Herman Brusselmans gaat geen enkele vraag uit de weg. Hij neemt alle tijd en lijkt niet pissig dat hij vanavond Hamburg-Anderlecht en Panathinaikos-Standard moet missen. Zijn er nog onderwerpen? Onderwerpen zat.

Over zijn grote liefde Tania: ‘Je kunt in je leven maar één partner echt graag zien. Ik heb moeten wachten op de ware liefde tot in 1991, toen ik Tania ontmoette. Let wel, mijn eerste huwelijk was een goed huwelijk, maar het was niet met de ware. Dat voelde ik al toen ik destijds voor het altaar stond.’

Over de dialogen in zijn boeken: ‘Mensen praten om de tijd te doden. Praten is een uitstekend middel om de zee van tijd tussen geboorte en dood in te vullen. Ik praat graag, maar veel liever luister ik. Alles wat met taal te maken heeft, boeit mij.’

Over andere literaire disciplines dan het romanschrijven: ‘Een dichtbundel, een non-fictieboek, het behoort allemaal tot de mogelijkheden, maar in de eerste plaats ben ik een romanschrijver. Momenteel werk ik aan een monoloog voor de Gentse actrice Lies Pauwels, maar voor mij is dat werk in de marge.’

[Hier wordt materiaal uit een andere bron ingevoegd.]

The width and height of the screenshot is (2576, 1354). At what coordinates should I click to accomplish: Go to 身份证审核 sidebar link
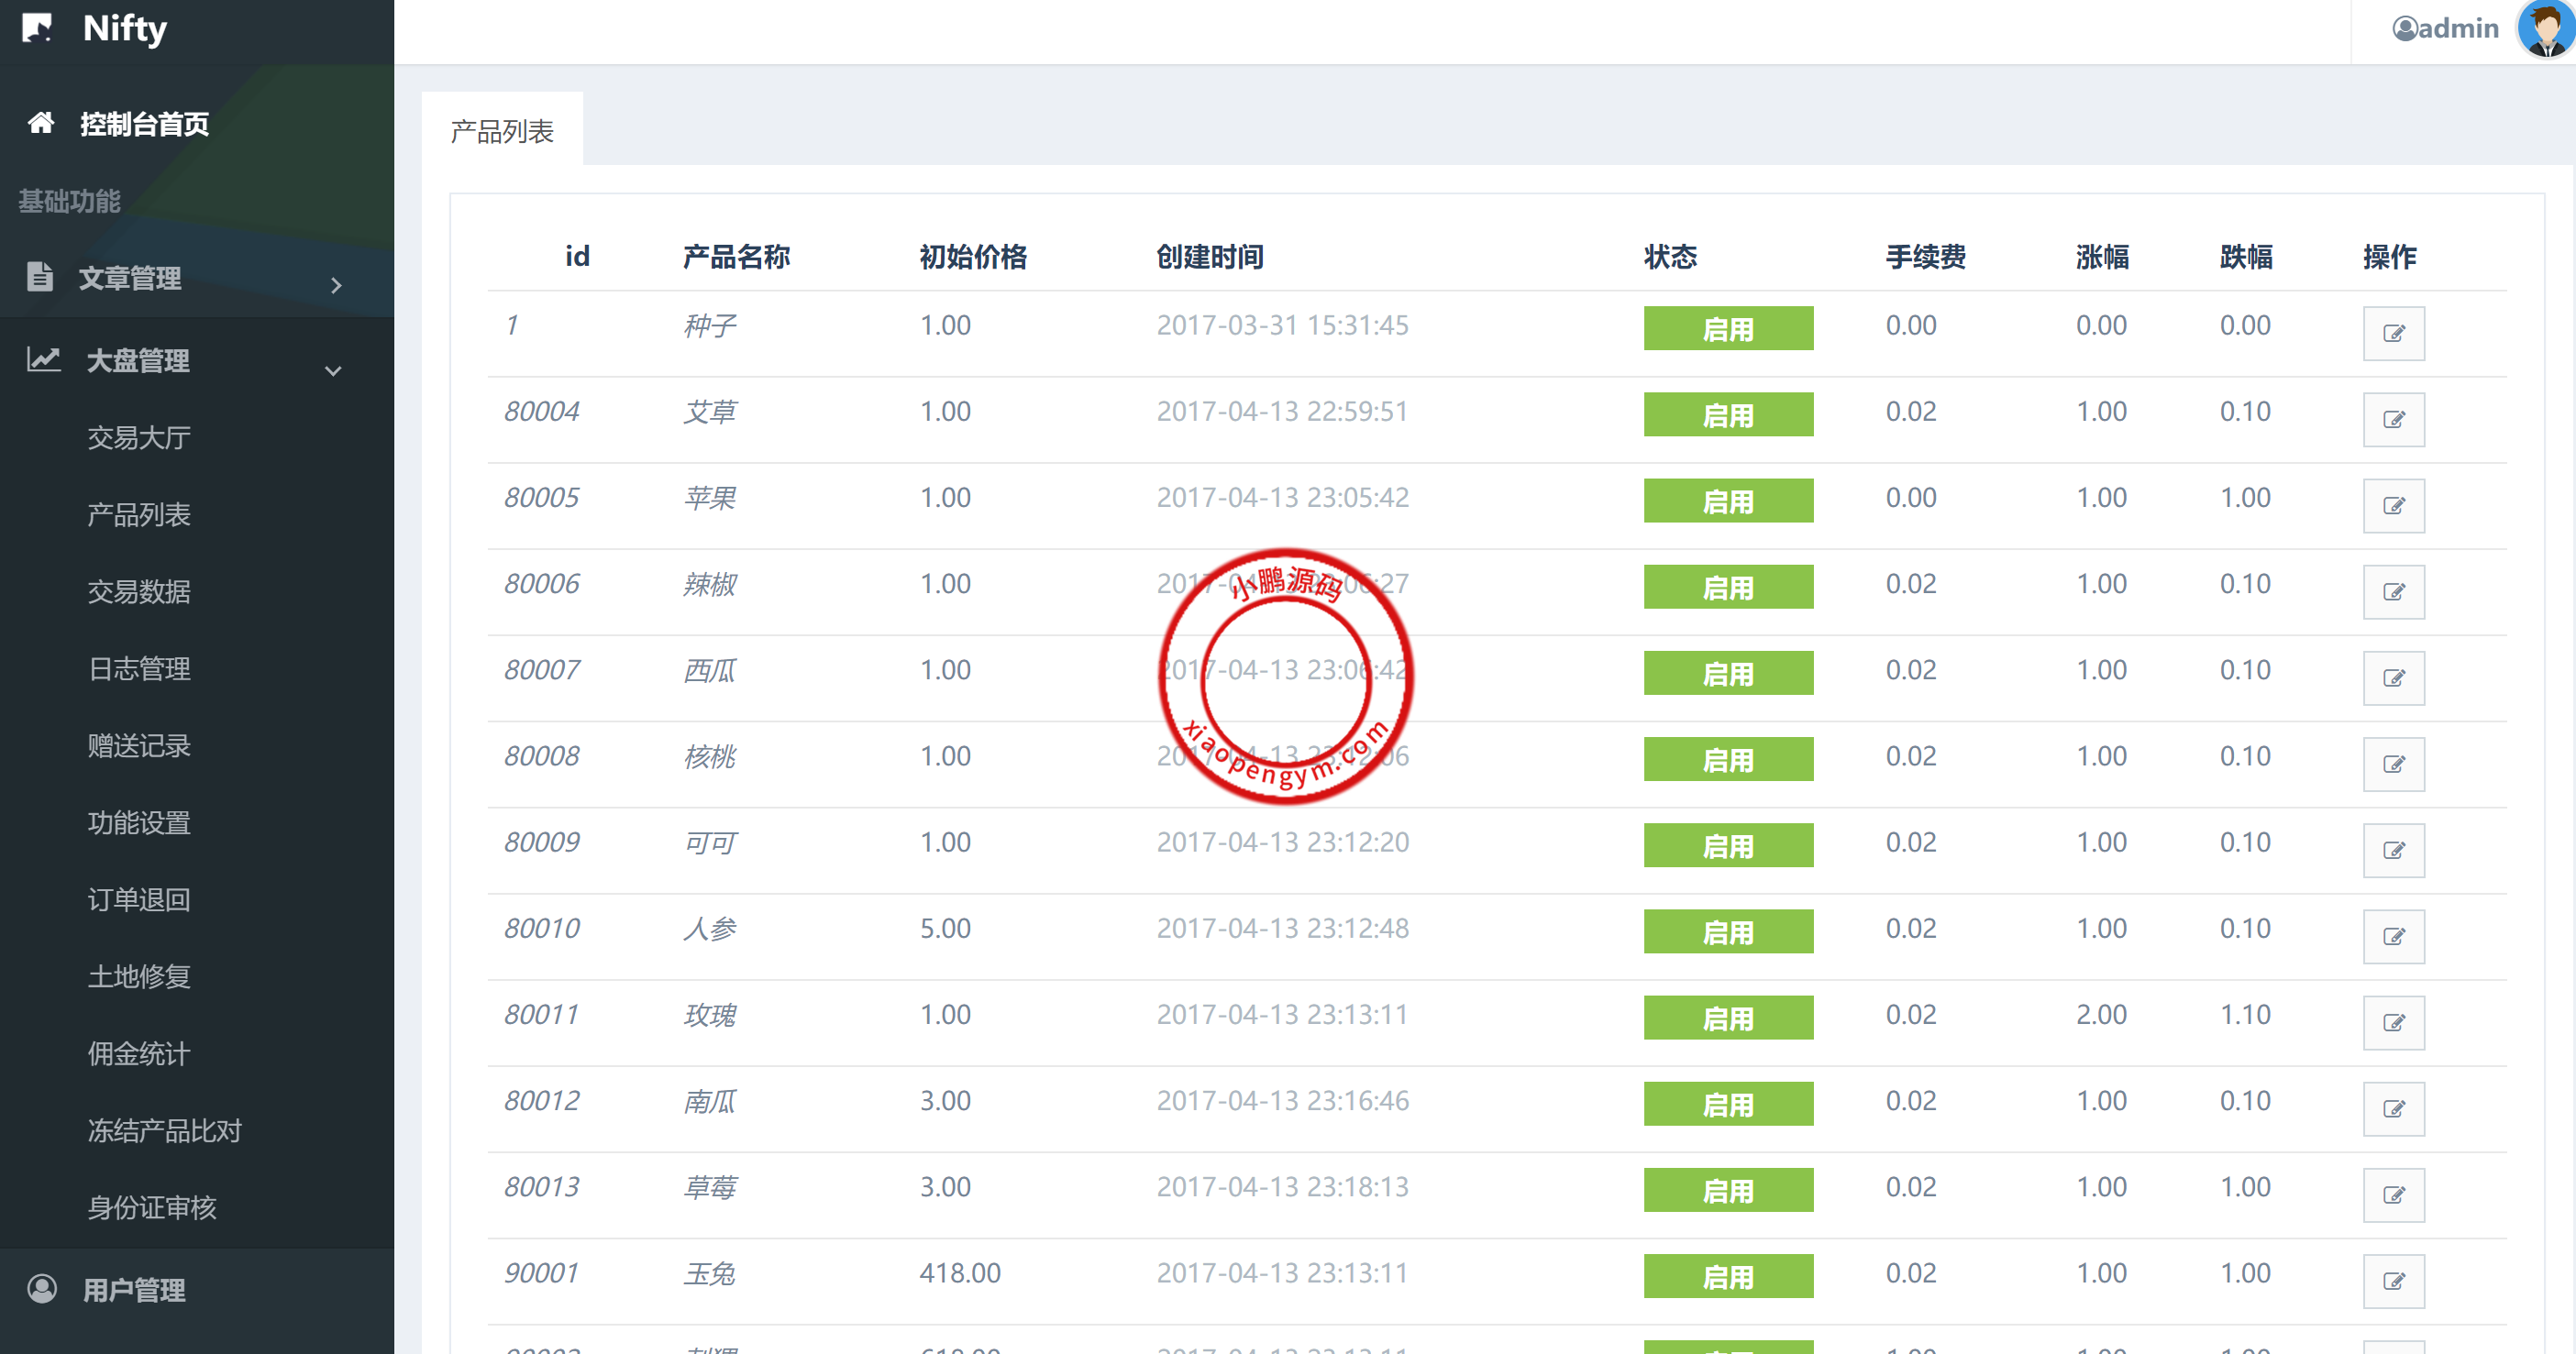(x=152, y=1207)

Of er na ‘Ex-drummer’ nog verfilmingen van zijn boeken zullen volgen? ‘Constant komen er vragen om boeken van mij te verfilmen, maar altijd komen die van filmmakers zonder geld. Alles springt altijd af op het vergaren van het benodigde budget.’

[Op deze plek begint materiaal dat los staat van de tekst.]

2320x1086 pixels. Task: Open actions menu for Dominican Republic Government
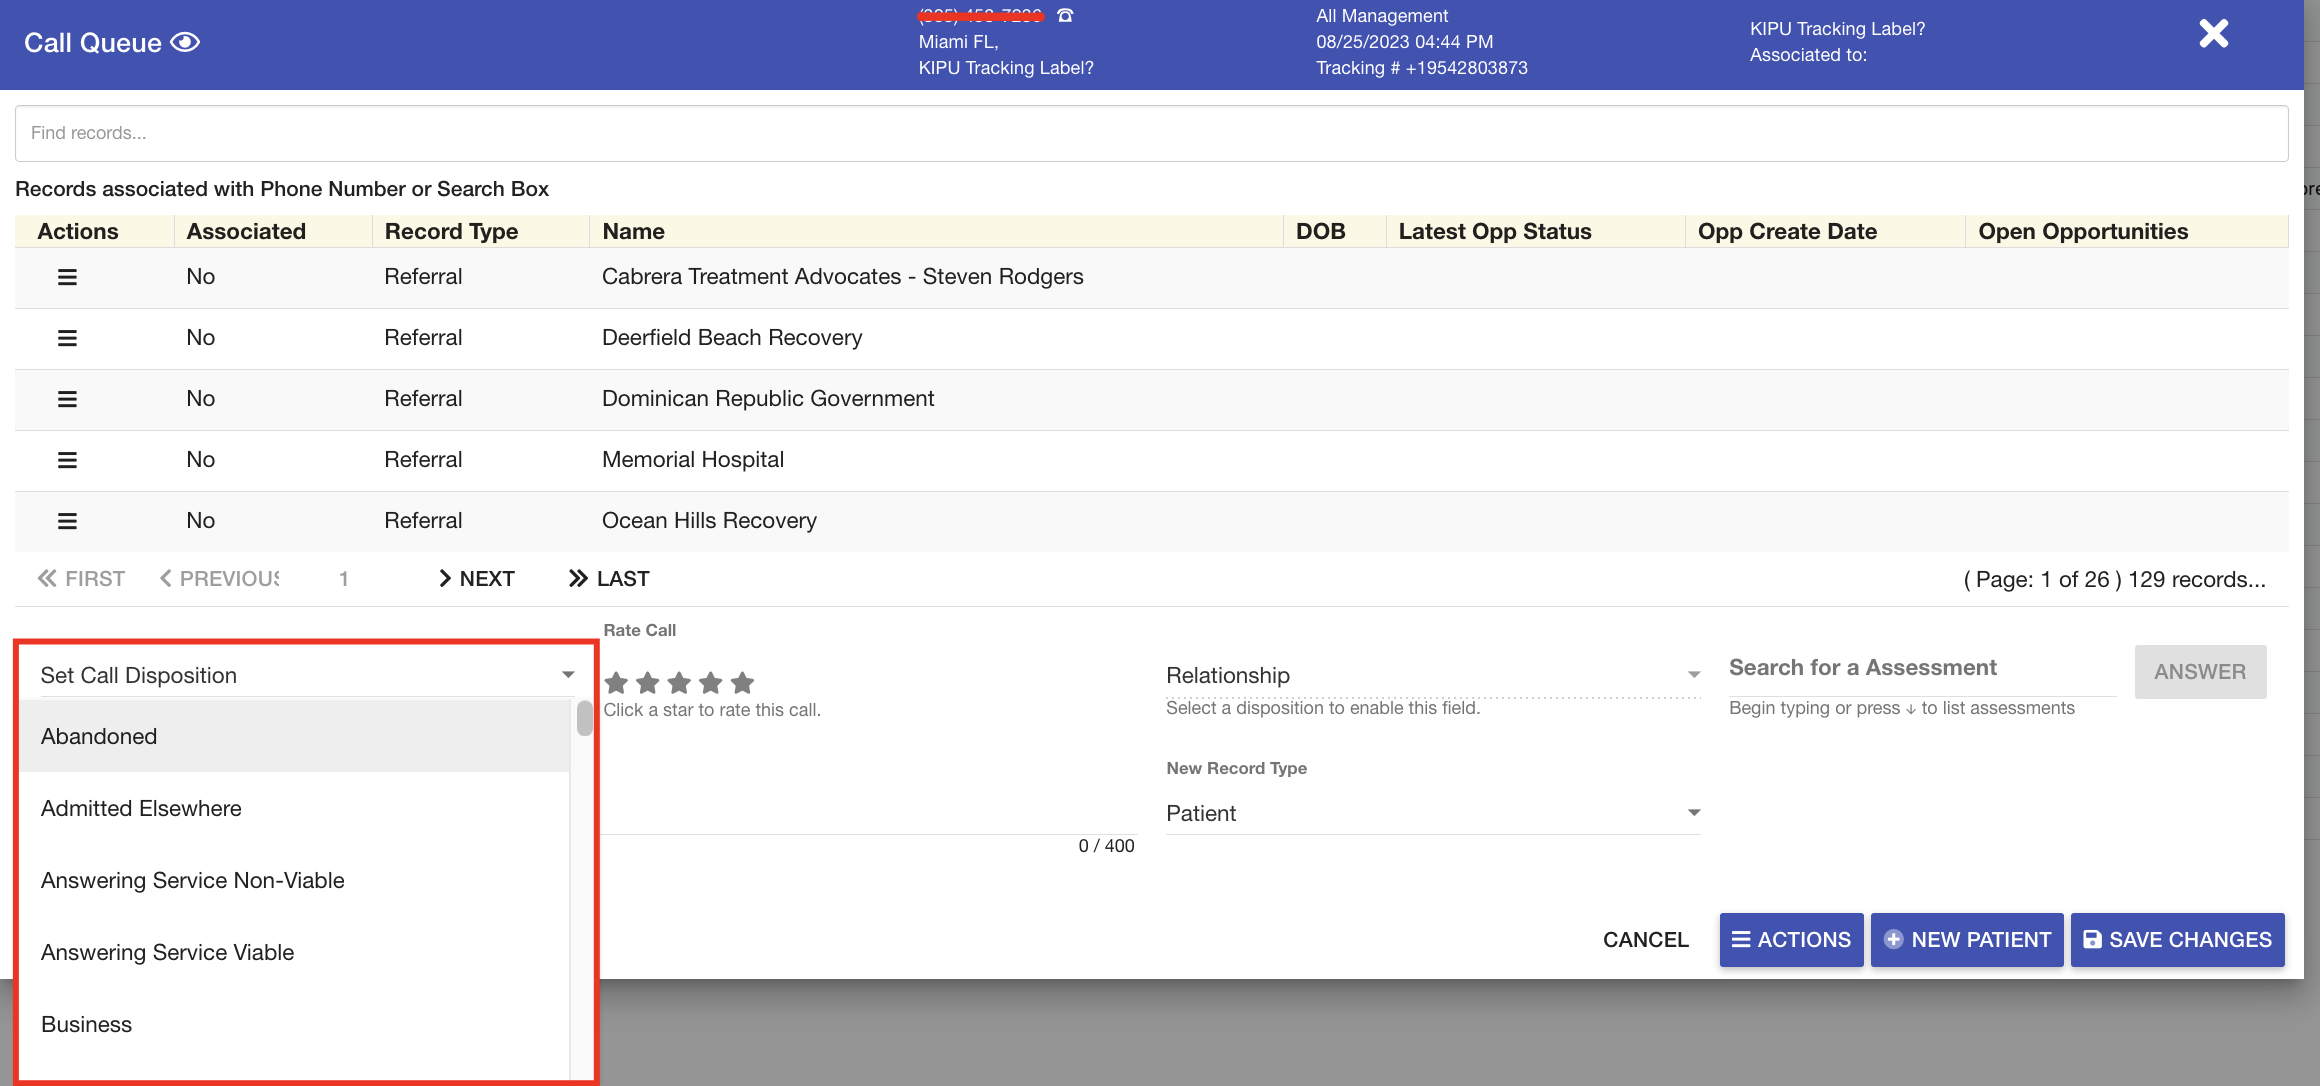point(67,399)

Over literatuur in Vlaanderen en Nederland: ‘In Nederland is literatuur meer geïnstitutionaliseerd. Je hebt er de stichting SSS, Schrijvers School Samenleving, die subsidies geeft, reiskosten vergoed en zorgt voor alle praktische beslommeringen van een auteurslezing. Daardoor kunnen lokale besturen of organisaties zonder veel kopbrekens een schrijver uitnodigen. Kleinschalige initiatieven, zoals hier vanavond in Moorsele, zouden in Vlaanderen veel meer moeten bestaan. Zo creëer je uiteindelijk een literair circuit.’

Iemand vraagt of hij gelooft. Twintig jaar geleden had Herman Brusselmans deze vraag wellicht snoeihard terug de zaal in gekeild. Niet nu. Zijn antwoord ontroert mij, de zaal is muisstil als hij zegt: ‘Ja, ik geloof. Toen mijn moeder in 1992 stierf, heb ik haar tot mijn godsbeeld gemaakt. In plaats van een oude man met een grijze baard is mijn moeder mijn God. Ik geloof dat ze ergens op mij zit neer te kijken. Dat sterkt mij.’